Empirical Exercise 11, Part 2

This is the second of two exercises on power calculations in indiviudal-level randomizations. In this exercise, we’ll review the concepts of size and power in hypothesis testing, and learn how to calculate the minimum detectable effect as a function of sample size (or the required sample size as a function of the minimum detectable effect).

wahlberg

What Is Power?

Every time we test a hypothesis, we make a decision about whether or not to reject a null hypothesis in favor of an alternative. In impact evaluation, the null hypothesis is usually “This intervention has no impact.” When we reject that null hypothesis, we are saying “We think this intervention has an impact” - but we could always be wrong. It could be that the stars (or, more precisely, the error terms in our model) align to make it look like outcomes are different in the treatment and the comparison group, even when an intervention actually did nothing. It is also possible for the stars to align the other way, making it look like a treatment has no (statistically significant) effect when that is not correct.

In the last exercise, we learned that the size of a hypothesis test is the probability of a Type I error (rejecting a null hypothesis that is actually true - i.e. “finding” an effect that isn’t actually there). Ever since Fisher, it has been standard to use a test size of 0.05, which means that we expect to reject a true null hypothesis about 5 percent of the time.

When we estimate a difference in means, we’re usually thinking about a test statistic that has a normal (or t) distribution. Under the null hypothesis of no treatment effect, the estimated impact will be distributed around a mean of zero. (In other words, if we did our experiment thousands of times, we’d expect the estimated impact to be zero on average - but it would sometimes be positive and sometimes be negative. The estimated impact would usually be small relative to the standard error - implying a relatively low t-statistic - but sometimes it would be fairly large, and would appear statistically significant.) When expressed in terms of a t-statistic, we know that the absoluted value will be greater than 1.96 about 5 percent of the time (this is why, when we see a t-statistic larger than 1.96 in absolute value, we say that the effect is statistically significant at the 95 percent confidence level).

Consider a concrete example. Suppose that you randomly assign treatment in a sample of 1,000 people so that 500 are in the treatment group and 500 are in the control group. There are a lot of different possible random assignments (i.e. a lot of different sets of 500 out 1,000 people that you could choose to include in the treatment group). You regress some outcome variable - let’s say adult height - on your treatment dummy in each of these samples - without actually implementing an intervention of any kind. So, the null hypothesis is true: the treatment effect is zero because we didn’t actually implement any treatment. Nevertheless, adult height will sometimes be significantly higher in the treatment group, just by chance. When we say that a result is statistically significant at the 95 percent level, we are choosing a threshold for significance such that adult height will be statistically significant in 5 percent of all the regressions we run when the null hypothesis (that there is no treatment effect) is correct.

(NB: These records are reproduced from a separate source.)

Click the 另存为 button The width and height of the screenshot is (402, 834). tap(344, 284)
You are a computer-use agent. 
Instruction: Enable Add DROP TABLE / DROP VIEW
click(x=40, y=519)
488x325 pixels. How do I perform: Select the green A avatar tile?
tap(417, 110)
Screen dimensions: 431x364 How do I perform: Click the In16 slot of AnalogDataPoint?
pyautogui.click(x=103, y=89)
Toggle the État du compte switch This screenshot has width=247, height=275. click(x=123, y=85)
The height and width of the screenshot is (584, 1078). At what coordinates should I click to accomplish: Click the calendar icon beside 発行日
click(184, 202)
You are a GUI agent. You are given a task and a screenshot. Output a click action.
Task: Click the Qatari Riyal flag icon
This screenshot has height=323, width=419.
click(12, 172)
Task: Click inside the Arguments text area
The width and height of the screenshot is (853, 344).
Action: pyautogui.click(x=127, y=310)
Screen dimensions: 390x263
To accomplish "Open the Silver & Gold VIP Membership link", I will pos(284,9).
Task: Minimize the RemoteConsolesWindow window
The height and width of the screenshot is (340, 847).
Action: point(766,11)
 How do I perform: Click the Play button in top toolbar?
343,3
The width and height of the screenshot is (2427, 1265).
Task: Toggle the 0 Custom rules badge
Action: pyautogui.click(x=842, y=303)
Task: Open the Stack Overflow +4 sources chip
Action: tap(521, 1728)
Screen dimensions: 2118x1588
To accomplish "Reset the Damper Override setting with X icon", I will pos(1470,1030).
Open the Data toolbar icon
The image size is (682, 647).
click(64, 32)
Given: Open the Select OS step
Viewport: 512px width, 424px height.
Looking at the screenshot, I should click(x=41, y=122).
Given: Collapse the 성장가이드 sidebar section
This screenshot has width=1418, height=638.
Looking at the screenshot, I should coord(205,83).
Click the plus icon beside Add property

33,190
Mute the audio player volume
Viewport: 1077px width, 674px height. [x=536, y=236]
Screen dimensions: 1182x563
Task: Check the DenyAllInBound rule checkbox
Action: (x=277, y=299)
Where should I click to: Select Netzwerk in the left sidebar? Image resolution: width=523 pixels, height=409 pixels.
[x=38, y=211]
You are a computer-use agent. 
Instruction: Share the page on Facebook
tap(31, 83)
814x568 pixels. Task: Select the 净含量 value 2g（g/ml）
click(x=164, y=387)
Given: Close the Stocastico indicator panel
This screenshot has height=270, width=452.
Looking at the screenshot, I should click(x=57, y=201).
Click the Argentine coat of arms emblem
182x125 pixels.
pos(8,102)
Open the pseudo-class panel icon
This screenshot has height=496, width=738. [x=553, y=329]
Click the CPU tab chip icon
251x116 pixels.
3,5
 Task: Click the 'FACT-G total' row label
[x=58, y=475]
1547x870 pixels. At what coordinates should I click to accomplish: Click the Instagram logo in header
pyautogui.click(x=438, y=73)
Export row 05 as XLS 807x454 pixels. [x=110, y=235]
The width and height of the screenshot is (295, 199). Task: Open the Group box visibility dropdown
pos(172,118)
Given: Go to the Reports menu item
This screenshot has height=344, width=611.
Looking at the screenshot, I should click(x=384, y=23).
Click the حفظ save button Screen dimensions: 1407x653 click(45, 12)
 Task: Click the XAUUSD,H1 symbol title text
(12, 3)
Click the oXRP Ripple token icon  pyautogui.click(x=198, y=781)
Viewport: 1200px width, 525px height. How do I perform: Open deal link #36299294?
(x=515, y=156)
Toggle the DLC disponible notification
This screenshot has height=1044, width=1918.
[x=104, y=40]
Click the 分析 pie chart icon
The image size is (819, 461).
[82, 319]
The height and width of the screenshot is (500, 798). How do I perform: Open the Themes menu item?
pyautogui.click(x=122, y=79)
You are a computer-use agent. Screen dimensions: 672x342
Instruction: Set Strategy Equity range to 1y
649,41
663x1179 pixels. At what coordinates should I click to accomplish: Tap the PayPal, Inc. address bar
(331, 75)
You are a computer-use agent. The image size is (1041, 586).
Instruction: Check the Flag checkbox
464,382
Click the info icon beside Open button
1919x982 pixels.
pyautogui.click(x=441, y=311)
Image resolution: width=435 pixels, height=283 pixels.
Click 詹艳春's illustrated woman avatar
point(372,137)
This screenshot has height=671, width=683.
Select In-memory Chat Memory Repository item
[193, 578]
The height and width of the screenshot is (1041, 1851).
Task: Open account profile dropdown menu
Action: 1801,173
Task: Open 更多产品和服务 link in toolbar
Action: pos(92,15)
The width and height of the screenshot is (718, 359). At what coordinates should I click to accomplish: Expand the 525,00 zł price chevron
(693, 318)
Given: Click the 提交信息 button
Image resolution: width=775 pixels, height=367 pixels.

Why don’t we use a smaller test, so that we have a lower probability of a Type I error? The problem is that when we reduce the size of the test, we also reduce the power (the probability of rejecting a false null hypothesis, ie the chance that we notice an impact that is actually there). Using a smaller test size means that we need to see a bigger difference in means between the treatment and comparison groups before we deem an impact “statistically significant.” When we do this, it makes it less likely that we will reject a true null hypothesis by mistake, but it also raises the bar on how large a treatment effect needs to be (in expectation) before we declare it significant.

The power of a test is the probability of rejecting a false null hypothesis, i.e. the chance of “finding” an effect that is actually there. The power of a test is one minus the probability of a Type II error (failing to reject a false null hypothesis). When we do a power calculation, we are trying to figure out the likelihood that we will be able to detect an effect of a given size with the sample we have. In other words, we’re asking “If the true effect is this big, what is the probability that we end up with an estimated t-statistic larger (in magnitude) than 1.96?” In this context, when we talk about an effect “of a given size” we are measuring the size of the treatment effect in units equivalent to the standard error of the test statistic under the null (because we want to know the probability that we’ll get a t-statistic of at least 1.96 in absolute value).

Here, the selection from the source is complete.